[Stored data entries]
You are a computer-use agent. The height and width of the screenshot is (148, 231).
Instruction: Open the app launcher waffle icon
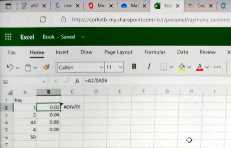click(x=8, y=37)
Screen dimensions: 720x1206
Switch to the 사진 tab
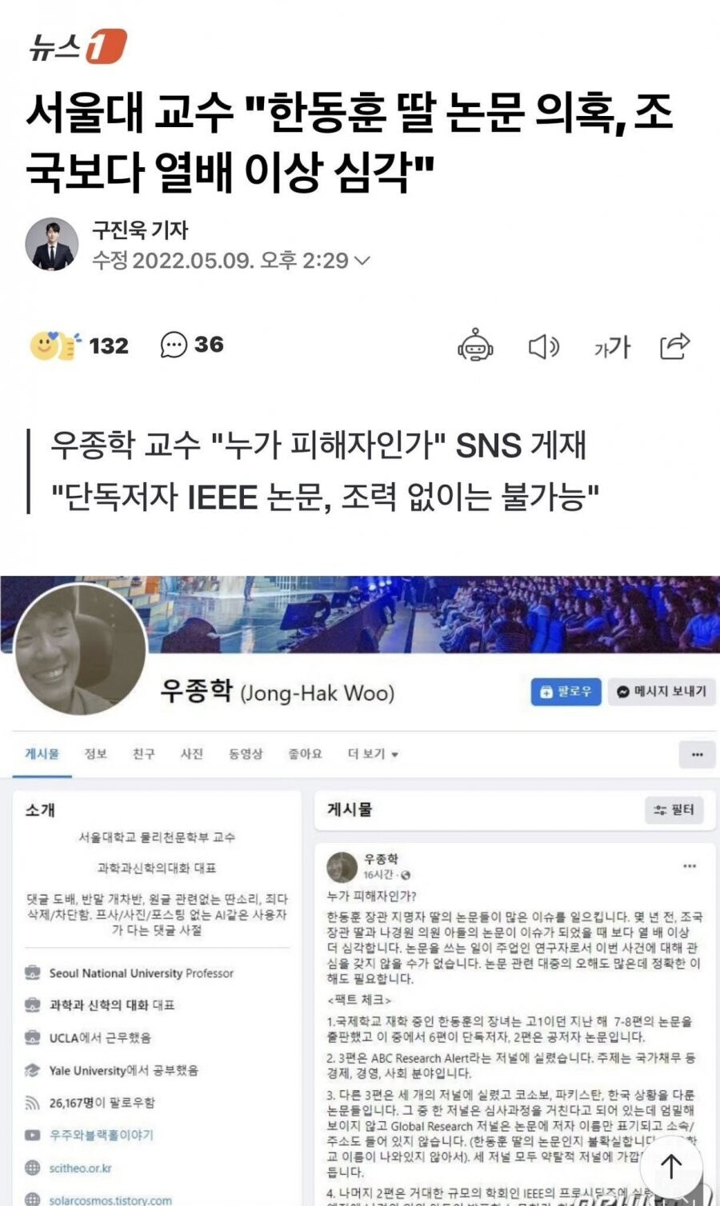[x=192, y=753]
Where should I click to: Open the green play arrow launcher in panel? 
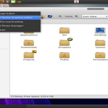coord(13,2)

● **Task instructions**
Transcribe every entry exactly, omitting pictures.

● **Exercise output**
You are a computer-use agent. The height and width of the screenshot is (148, 231).
Instruction: Open the app launcher waffle icon
click(x=8, y=37)
Screen dimensions: 720x1206
Switch to the 사진 tab
[x=192, y=753]
Where should I click to: Open the green play arrow launcher in panel? 
coord(13,2)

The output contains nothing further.